- **Document**
# Electrician wanting to move to NZ - needs advice



## Magnumelec

Hi there!
I am an electrician in Ottawa, Canada and would love to move to NZ with my family. I have been approved to apply for a Limited Certificate as an electrician in NZ but there is a major problem. To receive my certificate, I need an employer in the electrical field to act as my supervisor and sign off on my work for the first year. But to get into the country, I need the certificate for proof of my qualifications on my visa application. A real catch-22!
Has anyone got any advice or suggestions as to how I can get the certificate I require and the right visa?
Many thanks!


----------



## graceschmidt

*Same boat...wish I could help!*



Magnumelec said:


> Hi there!
> I am an electrician in Ottawa, Canada and would love to move to NZ with my family. I have been approved to apply for a Limited Certificate as an electrician in NZ but there is a major problem. To receive my certificate, I need an employer in the electrical field to act as my supervisor and sign off on my work for the first year. But to get into the country, I need the certificate for proof of my qualifications on my visa application. A real catch-22!
> Has anyone got any advice or suggestions as to how I can get the certificate I require and the right visa?
> Many thanks!


I am in the EXACT situation, and can not figure out what to do,,,dont have enough points to migrate without a job, but no one seems to want to hire from oversees, because of course they know by the time I have gone through the immigration process, who knows how much work they will have, so no one wants to committ to hire me...ugh!!! PLEASE let me know if you find anything out! And I will do the same...we are to the point where we are thinking we might hve to go over on a working visa, but then we will have to pay for our kids education, and healthcare of course, and have no idea of what kind of cost we are looking at there either! They did not set that part up very well! Hope you have some luck!


----------



## jcredhair

*jc*



Magnumelec said:


> Hi there!
> I am an electrician in Ottawa, Canada and would love to move to NZ with my family. I have been approved to apply for a Limited Certificate as an electrician in NZ but there is a major problem. To receive my certificate, I need an employer in the electrical field to act as my supervisor and sign off on my work for the first year. But to get into the country, I need the certificate for proof of my qualifications on my visa application. A real catch-22!
> Has anyone got any advice or suggestions as to how I can get the certificate I require and the right visa?
> Many thanks!


Hi this is my first reply to any question on here, so hope doing it right. I am assuming that you have received a letter from the EWRB offering you limited registration upon completion of form and supervisor signature. Is this therefore not sufficient for your visa application along with copies of all your original electrical qualifications. 

We have gone through the process and hopefully are nearing the end now. It is now down to a telephone interview with immigration as to whether we receive a full residency visa or just a work visa for 12 months to get the job offer and required signature on the form. Not sure if that helps.


----------



## lledlledlled

Hi,
Myself and my wife are considering a move to NZ but don't really know where to start. We were looking into Australia recently so I hope the process for an electrician to get recognised is easier in NZ!
I am a fully qualified electrician (having served my four year apprenticeship doing Industrial Installations in Ireland). I have one year's work experience in addition to this. Will I need to do any exams to be recognised in NZ?
My wife qualified as a Primary School Teacher last year and is currently full-time teaching in a school in Ireland. This is regarded as her DIP/probation year. We have heard that Primary School Teaching is not on the skill shortage list but that Early Childhood Education is, and that she might be able to do this. Will she have to do any exams in NZ?
Will we find it easy to get work in NZ? What locations should we consider? What are our visa options?
Sorry for all of the questions. We're really excited about emigrating but the whole process can be quite daunting! Thanks in advance for any help.


----------

- **Dataset extract**
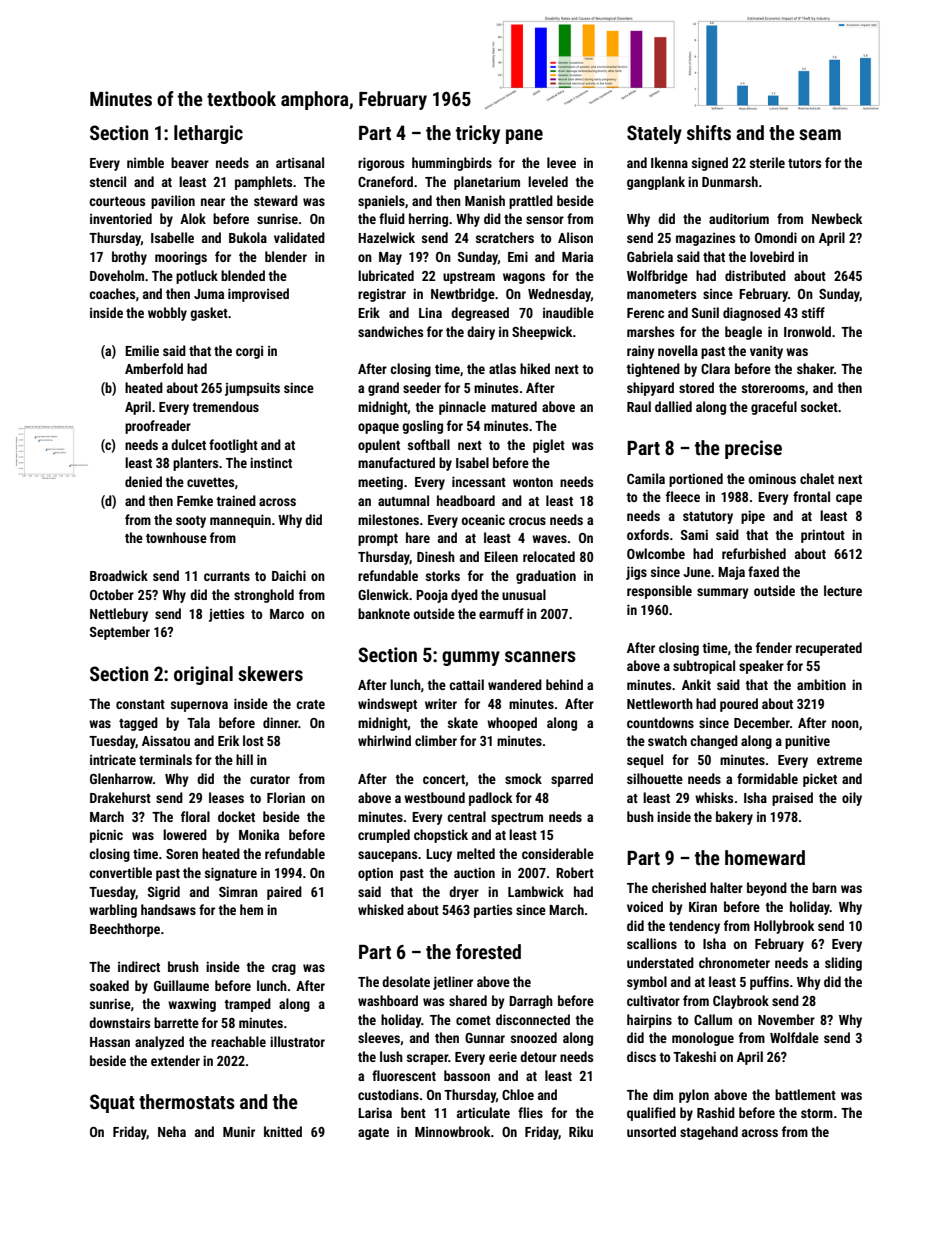 Image resolution: width=952 pixels, height=1233 pixels. What do you see at coordinates (422, 427) in the image?
I see `gosling` at bounding box center [422, 427].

- **Tasks to carry out**
(a) Transcribe the stretch of the forum thread from "## lledlledlled" through "recognised in NZ?".
(b) Check each statement against the forum thread and answer yes or no, quoting the words that decide it:
(i) Magnumelec works as an electrician in Ottawa.
(ii) lledlledlled served a three-year apprenticeship.
(iii) jcredhair says a telephone interview with immigration is what remains.
(c) According to the forum thread, which field did lledlledlled hear is on the skill shortage list in place of Primary School Teaching?
The material can be set aside.

- **Answer list**
(a)
## lledlledlled

Hi,
Myself and my wife are considering a move to NZ but don't really know where to start. We were looking into Australia recently so I hope the process for an electrician to get recognised is easier in NZ!
I am a fully qualified electrician (having served my four year apprenticeship doing Industrial Installations in Ireland). I have one year's work experience in addition to this. Will I need to do any exams to be recognised in NZ?

(b)
(i) Yes: "I am an electrician in Ottawa, Canada"
(ii) No: "having served my four year apprenticeship doing Industrial Installations in Ireland"
(iii) Yes: "It is now down to a telephone interview with immigration"

(c) Early Childhood Education.